One of the most extraordinary of these
incidents beyond question is this, which I will here
record, not only because it concerns Lambert, but
because it perhaps was the turning-point of his scientific
career. By the law of custom in all schools,
Thursday and Sunday were holidays; but the services,
which we were made to attend very regularly, so completely
filled up Sunday, that we considered Thursday our
only real day of freedom. After once attending
Mass, we had a long day before us to spend in walks
in the country round the town of Vendome. The
manor of Rochambeau was the most interesting object
of our excursions, perhaps by reason of its distance;
the smaller boys were very seldom taken on so fatiguing
an expedition. However, once or twice a year
the class-masters would hold out Rochambeau as a reward
for diligence.
In 1812, towards the end of the spring,
we were to go there for the first time. Our anxiety
to see this famous chateau of Rochambeau, where the
owner sometimes treated the boys to milk, made us all
very good, and nothing hindered the outing. Neither
Lambert nor I had ever seen the pretty valley of the
Loire where the house stood. So his imagination
and mine were much excited by the prospect of this
excursion, which filled the school with traditional
glee. We talked of it all the evening, planning
to spend in fruit or milk such money as we had saved,
against all the habits of school-life.
After dinner next day, we set out
at half-past twelve, each provided with a square hunch
of bread, given to us for our afternoon snack.

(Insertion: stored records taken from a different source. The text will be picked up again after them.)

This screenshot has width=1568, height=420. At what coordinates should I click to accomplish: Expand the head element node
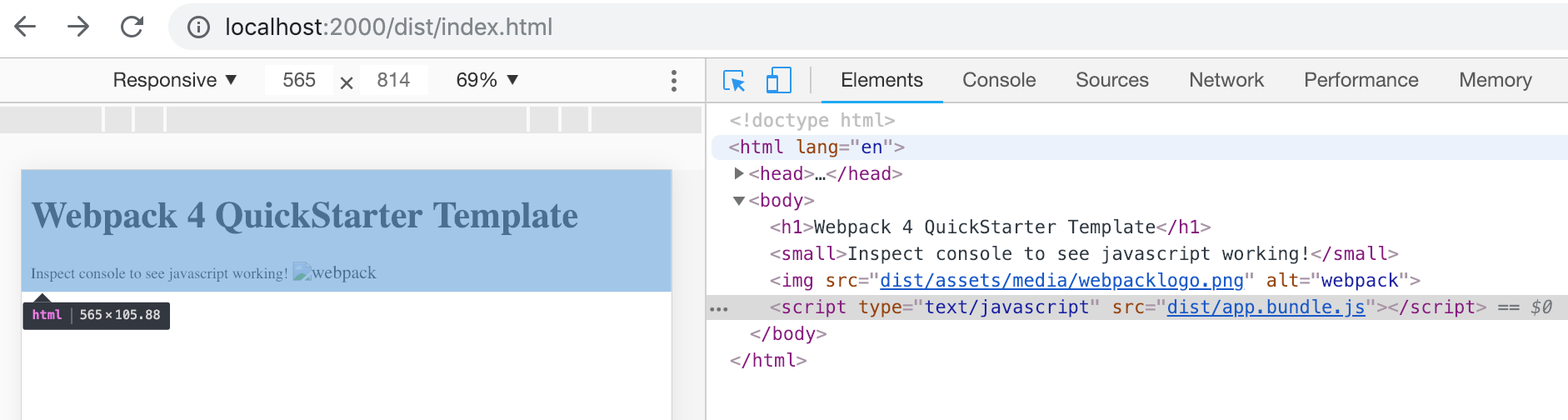tap(738, 173)
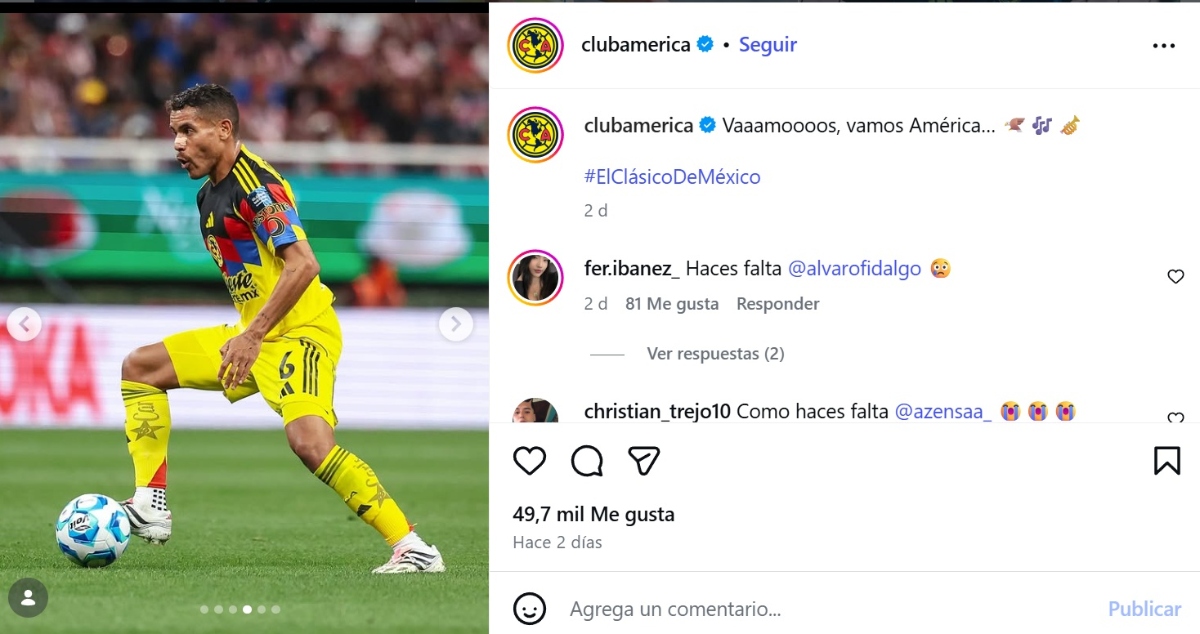
Task: Save post with bookmark icon
Action: [1167, 460]
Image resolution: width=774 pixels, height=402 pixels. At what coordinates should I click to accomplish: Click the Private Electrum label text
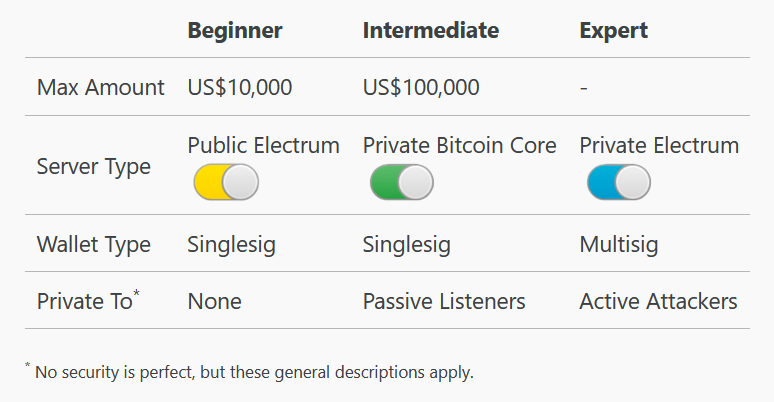pos(658,146)
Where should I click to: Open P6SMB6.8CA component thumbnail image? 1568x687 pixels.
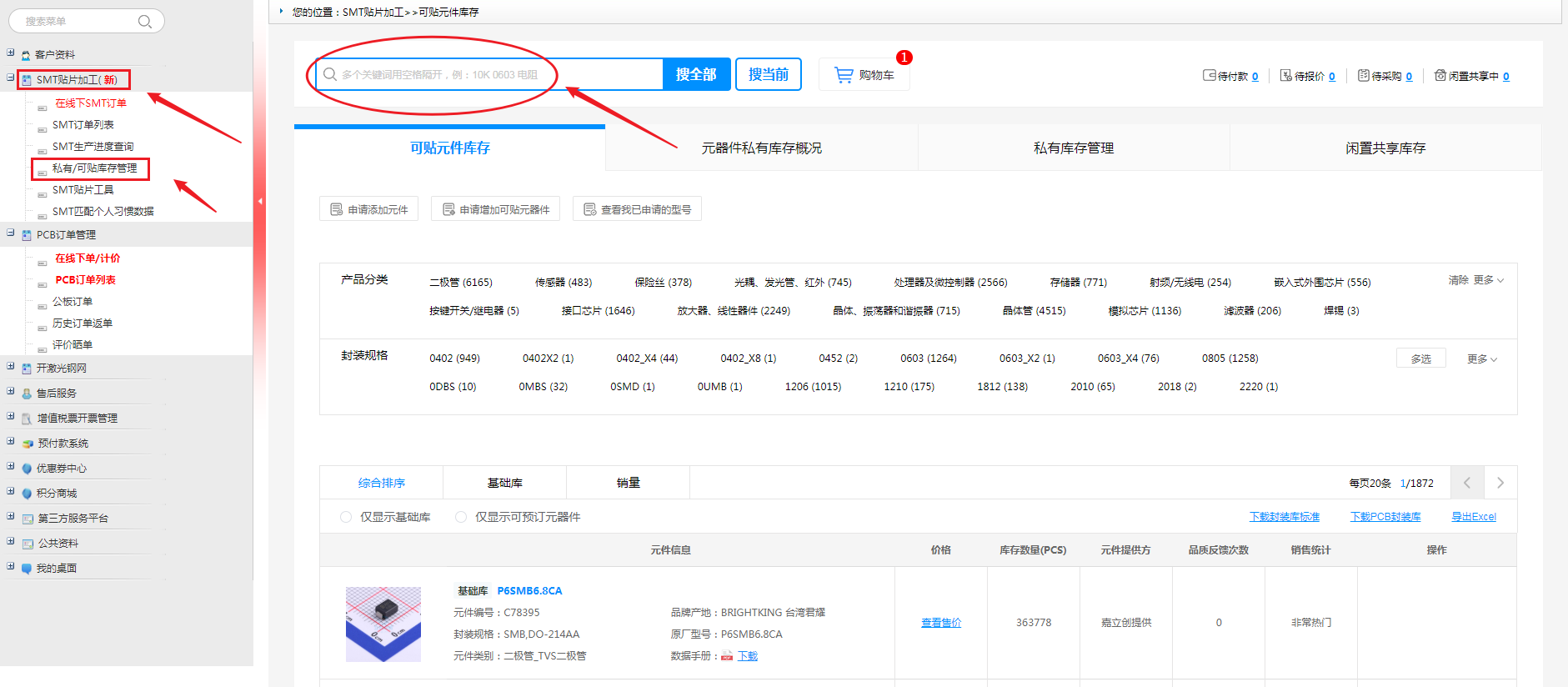383,624
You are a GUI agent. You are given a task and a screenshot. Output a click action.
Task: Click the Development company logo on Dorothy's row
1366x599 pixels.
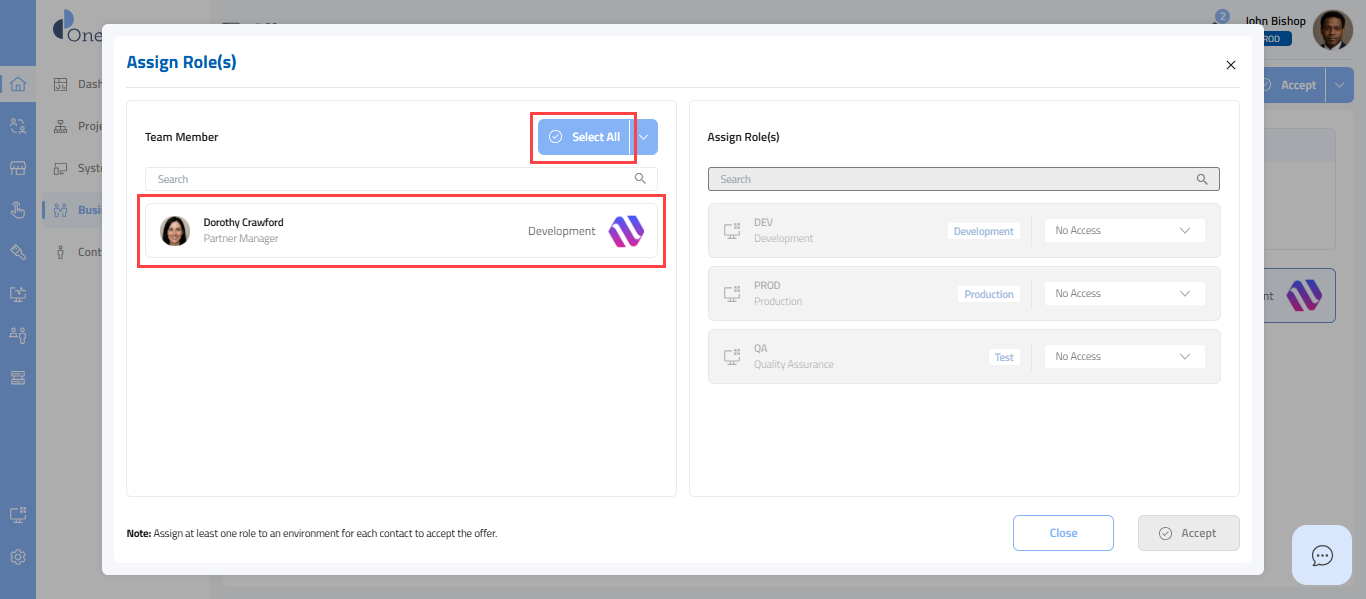(x=626, y=231)
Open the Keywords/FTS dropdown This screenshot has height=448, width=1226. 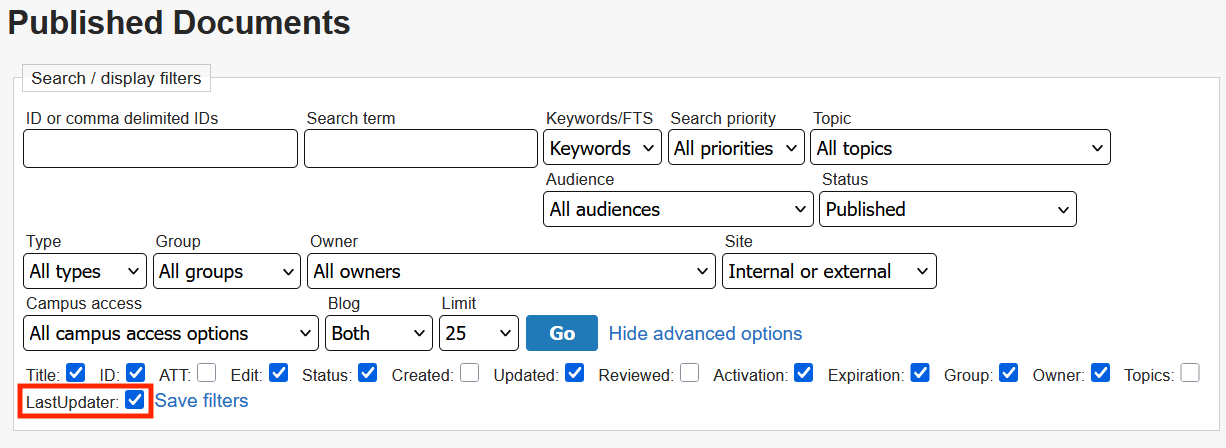603,148
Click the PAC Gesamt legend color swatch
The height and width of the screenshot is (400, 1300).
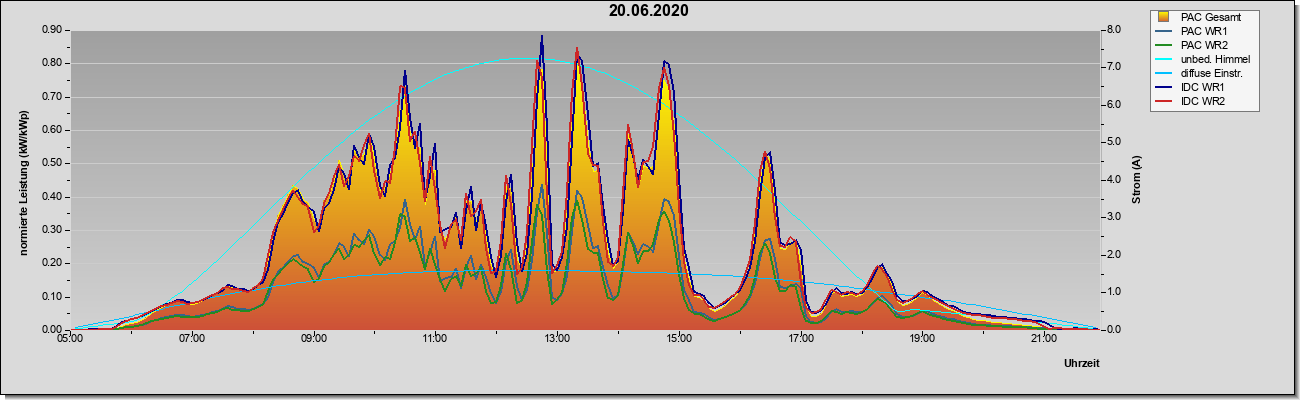[1165, 17]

And off we went, as gay as swallows, marching in a
body on the famous chateau with an eagerness which
would at first allow of no fatigue. When we reached
the hill, whence we looked down on the house standing
half-way down the slope, on the devious valley through
which the river winds and sparkles between meadows
in graceful curves—a beautiful landscape,
one of those scenes to which the keen emotions of early
youth or of love lend such a charm, that it is wise
never to see them again in later years—Louis
Lambert said to me, “Why, I saw this last night
in a dream.”
He recognized the clump of trees under
which we were standing, the grouping of the woods,
the color of the water, the turrets of the chateau,
the details, the distance, in fact every part of the
prospect which we looked on for the first time.
We were mere children; I, at any rate, who was but
thirteen; Louis, at fifteen, might have the precocity
of genius, but at that time we were incapable of falsehood
in the most trivial matters of our life as friends.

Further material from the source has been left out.